Collected data entries:
== == ==

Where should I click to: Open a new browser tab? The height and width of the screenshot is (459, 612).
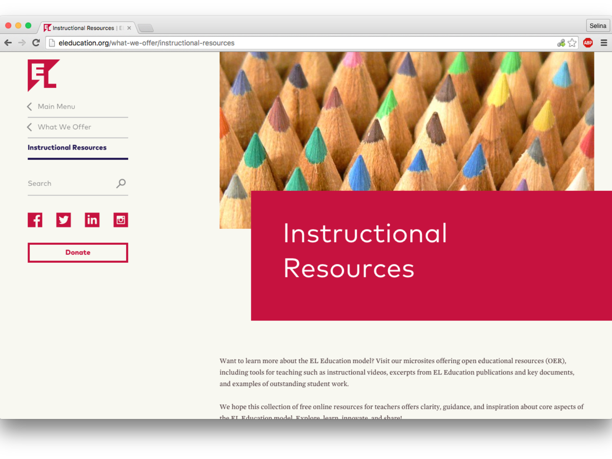146,28
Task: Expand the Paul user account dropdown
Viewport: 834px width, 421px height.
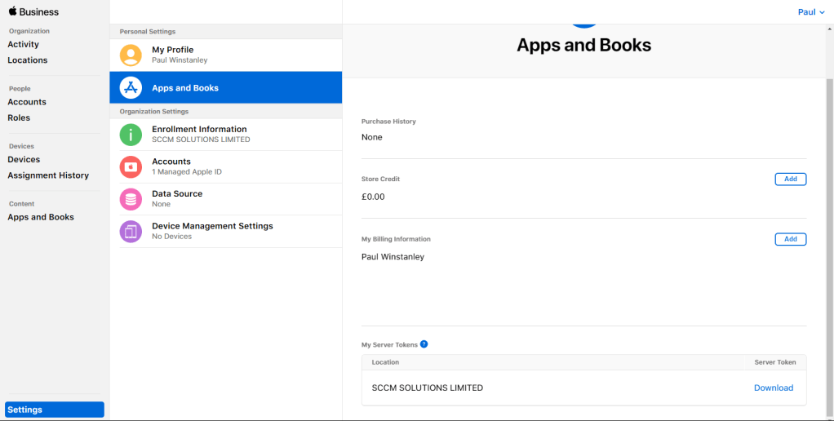Action: click(810, 12)
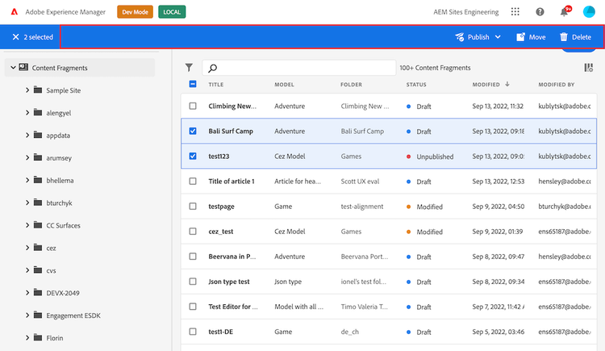Open the apps grid switcher

click(x=516, y=12)
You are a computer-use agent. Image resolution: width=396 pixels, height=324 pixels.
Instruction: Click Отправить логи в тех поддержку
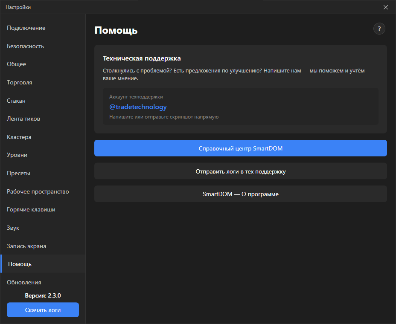coord(240,171)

== == ==

[What the task requires]
Only the pictures may be dropped; print every record exactly as given.

[Written response]
Where should I click to: Open a new browser tab? The height and width of the screenshot is (459, 612).
146,28
Task: Expand the Paul user account dropdown
Viewport: 834px width, 421px height.
Action: click(810, 12)
Open the apps grid switcher

click(x=516, y=12)
You are a computer-use agent. Image resolution: width=396 pixels, height=324 pixels.
Instruction: Click Отправить логи в тех поддержку
coord(240,171)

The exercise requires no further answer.